A group of Kiwi scientists are using artificial intelligence (AI) to develop technology that will help identify insects including stink bugs, which disrupted New Zealand’s automotive industry earlier this year.
Posted on 09 July, 2018
AI to help in bug battle

A group of Kiwi scientists are using artificial intelligence (AI) to develop technology that will help identify insects including the brown marmorated stink bug (BMSB), which disrupted New Zealand’s automotive industry earlier this year. 

Scientists from the Universities of Waikato and Canterbury, and from Manaaki Whenua Landcare Research, have designed technology that allows people who find a rogue or unrecognisable insect to take a photo and upload it for their computer to identify it in a matter of seconds. 

The BMSB biosecurity issue dominated New Zealand’s motor-vehicle industry for the first quarter of 2018 when four car carriers were ordered out of Kiwi waters after bug infestations were found onboard, disrupting the vehicle supply chain. 

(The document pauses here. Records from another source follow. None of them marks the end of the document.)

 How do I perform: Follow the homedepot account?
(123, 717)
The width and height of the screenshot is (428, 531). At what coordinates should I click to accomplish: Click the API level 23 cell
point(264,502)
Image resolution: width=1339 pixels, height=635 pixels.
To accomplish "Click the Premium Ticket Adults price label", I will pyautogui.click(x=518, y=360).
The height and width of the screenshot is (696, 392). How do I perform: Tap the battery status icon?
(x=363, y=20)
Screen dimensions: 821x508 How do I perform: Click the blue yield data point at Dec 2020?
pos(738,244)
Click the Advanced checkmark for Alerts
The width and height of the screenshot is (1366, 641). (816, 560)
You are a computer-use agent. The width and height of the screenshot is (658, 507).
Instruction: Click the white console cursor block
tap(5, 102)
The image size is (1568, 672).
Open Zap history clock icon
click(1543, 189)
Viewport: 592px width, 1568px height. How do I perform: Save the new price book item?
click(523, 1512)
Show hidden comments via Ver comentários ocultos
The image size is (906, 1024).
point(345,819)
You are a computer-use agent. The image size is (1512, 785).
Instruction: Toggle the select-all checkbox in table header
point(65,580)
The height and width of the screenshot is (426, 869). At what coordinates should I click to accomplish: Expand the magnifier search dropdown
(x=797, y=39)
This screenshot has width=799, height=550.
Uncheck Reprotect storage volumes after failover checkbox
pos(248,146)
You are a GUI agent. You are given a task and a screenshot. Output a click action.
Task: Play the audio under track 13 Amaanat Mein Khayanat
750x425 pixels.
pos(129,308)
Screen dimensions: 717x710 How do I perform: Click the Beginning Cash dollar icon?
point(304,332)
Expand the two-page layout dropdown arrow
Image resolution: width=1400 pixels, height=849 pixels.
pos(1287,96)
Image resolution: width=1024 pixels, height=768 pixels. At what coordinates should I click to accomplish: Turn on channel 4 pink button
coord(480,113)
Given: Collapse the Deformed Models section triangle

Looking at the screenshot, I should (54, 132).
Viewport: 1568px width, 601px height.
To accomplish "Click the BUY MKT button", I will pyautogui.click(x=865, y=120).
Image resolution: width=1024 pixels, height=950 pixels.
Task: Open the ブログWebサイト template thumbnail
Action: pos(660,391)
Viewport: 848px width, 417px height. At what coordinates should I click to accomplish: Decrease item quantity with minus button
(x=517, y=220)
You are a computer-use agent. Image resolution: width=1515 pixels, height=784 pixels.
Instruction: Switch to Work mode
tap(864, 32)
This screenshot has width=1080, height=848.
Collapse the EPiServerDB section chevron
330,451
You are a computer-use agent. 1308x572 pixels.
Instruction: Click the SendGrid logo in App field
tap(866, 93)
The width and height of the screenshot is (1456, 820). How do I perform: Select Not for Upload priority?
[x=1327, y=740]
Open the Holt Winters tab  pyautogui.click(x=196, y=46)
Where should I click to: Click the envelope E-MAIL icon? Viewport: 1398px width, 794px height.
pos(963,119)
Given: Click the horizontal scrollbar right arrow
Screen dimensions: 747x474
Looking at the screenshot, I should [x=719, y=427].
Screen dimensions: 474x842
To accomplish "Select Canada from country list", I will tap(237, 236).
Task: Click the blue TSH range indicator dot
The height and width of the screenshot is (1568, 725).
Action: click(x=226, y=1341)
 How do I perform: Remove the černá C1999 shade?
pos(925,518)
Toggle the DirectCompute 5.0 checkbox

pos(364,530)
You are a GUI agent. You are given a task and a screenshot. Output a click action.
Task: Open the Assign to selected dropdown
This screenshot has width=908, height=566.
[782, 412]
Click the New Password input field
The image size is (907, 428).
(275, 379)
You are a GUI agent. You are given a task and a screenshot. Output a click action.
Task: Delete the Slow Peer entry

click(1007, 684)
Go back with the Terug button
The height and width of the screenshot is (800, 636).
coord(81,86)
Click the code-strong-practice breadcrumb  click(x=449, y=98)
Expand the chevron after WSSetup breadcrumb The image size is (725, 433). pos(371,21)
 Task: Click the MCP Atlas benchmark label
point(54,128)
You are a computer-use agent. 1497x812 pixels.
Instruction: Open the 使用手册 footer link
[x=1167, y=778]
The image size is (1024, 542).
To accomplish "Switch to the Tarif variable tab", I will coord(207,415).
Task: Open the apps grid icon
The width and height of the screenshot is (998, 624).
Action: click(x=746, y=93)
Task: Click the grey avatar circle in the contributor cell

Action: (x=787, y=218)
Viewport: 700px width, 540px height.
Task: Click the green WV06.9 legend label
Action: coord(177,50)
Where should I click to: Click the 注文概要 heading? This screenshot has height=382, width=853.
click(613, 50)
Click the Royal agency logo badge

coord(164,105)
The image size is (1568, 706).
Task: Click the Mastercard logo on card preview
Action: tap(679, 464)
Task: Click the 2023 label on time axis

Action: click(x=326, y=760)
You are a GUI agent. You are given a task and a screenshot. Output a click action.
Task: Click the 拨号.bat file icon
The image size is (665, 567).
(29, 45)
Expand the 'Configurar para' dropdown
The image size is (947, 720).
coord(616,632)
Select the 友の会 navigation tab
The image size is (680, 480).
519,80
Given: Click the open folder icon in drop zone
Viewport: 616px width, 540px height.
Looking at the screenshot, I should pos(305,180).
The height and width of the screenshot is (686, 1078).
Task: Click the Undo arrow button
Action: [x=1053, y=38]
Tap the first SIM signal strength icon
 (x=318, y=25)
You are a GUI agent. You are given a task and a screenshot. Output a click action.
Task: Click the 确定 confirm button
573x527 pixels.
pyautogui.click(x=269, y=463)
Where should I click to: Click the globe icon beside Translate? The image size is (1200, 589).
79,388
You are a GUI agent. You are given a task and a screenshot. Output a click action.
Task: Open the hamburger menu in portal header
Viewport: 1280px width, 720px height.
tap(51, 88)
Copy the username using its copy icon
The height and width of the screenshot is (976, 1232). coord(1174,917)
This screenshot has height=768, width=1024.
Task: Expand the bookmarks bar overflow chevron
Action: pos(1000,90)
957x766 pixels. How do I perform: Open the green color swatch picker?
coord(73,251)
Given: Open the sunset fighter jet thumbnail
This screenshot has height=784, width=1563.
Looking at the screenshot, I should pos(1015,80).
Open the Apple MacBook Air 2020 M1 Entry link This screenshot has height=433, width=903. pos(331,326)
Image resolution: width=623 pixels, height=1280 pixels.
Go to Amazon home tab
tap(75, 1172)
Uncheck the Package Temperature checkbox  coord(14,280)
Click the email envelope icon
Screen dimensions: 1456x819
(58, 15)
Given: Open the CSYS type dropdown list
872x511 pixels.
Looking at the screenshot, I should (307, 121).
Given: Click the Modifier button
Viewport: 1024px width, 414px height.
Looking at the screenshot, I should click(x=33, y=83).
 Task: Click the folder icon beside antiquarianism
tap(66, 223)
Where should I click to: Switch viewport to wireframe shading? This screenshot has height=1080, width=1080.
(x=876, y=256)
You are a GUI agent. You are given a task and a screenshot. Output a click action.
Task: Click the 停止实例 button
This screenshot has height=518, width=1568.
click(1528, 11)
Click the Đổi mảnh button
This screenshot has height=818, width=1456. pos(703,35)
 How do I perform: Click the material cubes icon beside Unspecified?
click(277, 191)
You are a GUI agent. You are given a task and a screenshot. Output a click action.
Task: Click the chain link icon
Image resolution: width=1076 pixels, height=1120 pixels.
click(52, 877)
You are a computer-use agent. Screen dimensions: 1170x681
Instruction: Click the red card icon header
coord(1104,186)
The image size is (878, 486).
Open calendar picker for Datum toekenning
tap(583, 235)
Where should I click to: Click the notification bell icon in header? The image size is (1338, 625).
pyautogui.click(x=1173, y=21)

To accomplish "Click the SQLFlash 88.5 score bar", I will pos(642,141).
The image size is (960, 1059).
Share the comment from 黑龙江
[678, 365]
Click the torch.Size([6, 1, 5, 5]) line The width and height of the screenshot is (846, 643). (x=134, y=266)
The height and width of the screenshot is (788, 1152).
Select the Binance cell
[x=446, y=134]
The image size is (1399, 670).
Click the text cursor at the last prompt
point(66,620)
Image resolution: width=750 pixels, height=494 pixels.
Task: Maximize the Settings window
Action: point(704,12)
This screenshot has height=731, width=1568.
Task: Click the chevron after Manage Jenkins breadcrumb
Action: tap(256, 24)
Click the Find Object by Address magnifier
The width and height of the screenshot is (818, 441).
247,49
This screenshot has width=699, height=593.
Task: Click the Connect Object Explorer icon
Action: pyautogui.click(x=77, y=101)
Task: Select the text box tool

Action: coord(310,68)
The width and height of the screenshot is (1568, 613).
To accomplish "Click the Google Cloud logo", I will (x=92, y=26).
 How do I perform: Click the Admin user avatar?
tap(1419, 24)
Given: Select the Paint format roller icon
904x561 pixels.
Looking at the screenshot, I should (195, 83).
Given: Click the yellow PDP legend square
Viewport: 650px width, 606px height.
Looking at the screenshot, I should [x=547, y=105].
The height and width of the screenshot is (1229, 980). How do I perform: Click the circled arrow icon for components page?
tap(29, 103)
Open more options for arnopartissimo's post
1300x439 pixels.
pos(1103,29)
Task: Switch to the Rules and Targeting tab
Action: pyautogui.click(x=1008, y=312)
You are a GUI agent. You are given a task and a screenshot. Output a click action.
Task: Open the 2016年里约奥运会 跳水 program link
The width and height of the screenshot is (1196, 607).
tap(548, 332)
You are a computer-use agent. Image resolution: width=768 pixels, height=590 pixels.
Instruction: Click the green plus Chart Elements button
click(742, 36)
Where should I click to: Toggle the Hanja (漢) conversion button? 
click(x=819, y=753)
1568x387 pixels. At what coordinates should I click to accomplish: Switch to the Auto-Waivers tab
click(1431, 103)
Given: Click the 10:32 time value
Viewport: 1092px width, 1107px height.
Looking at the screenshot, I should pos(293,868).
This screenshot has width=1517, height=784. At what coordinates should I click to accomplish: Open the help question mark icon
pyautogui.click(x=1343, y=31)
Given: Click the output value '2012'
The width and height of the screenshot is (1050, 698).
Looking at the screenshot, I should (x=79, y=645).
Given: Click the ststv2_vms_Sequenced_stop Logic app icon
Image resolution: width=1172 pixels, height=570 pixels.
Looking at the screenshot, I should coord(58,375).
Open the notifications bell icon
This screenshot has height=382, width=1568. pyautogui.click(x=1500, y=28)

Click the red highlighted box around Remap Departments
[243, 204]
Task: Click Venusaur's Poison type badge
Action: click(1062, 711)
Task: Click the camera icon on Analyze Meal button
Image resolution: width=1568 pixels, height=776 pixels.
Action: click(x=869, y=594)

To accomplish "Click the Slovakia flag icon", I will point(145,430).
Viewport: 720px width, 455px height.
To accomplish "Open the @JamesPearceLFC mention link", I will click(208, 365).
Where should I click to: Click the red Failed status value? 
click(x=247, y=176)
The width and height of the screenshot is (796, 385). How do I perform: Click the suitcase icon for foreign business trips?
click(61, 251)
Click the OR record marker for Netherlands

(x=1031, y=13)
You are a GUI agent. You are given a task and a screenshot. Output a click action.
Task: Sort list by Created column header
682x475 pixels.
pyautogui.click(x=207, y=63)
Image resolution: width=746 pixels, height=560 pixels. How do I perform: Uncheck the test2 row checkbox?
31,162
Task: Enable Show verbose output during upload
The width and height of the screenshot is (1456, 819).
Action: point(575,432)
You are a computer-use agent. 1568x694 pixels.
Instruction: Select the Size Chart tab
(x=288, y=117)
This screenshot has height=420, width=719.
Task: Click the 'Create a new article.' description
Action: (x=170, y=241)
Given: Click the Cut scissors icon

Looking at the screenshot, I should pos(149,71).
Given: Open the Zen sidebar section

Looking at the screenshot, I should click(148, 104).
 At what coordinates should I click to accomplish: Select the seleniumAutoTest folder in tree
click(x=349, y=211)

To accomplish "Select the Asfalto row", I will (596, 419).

“We started this work before BMSB became an issue, but our research is especially relevant with the recent find of the insects in containers of used cars coming into the country,” says Dr Michael Cree, who is currently working on the project. 

The correct identification of potential pests, pathogens and weeds is critical to national biosecurity, says Cree. An invasion of BMSBs would also devastate New Zealand’s horticultural industry, destroying more than $4 billion of export value and costing thousands of jobs, according to a report from the New Zealand Institute of Economic Research.

“We need to monitor the borders to make sure nasty organisms don’t enter the country,” says Cree. “New incursions need to be spotted early when we can do something about them.”

While the stink bug earned its name from its tendency to release an odour when disturbed or crushed, many other insects share these same characteristics, including some species of ants, beetles and other bugs, says Cree. 

“It’s a perfect example of how our prototype based on deep neural networks might be used. The Ministry of Primary Industries has expressed interest in our work.”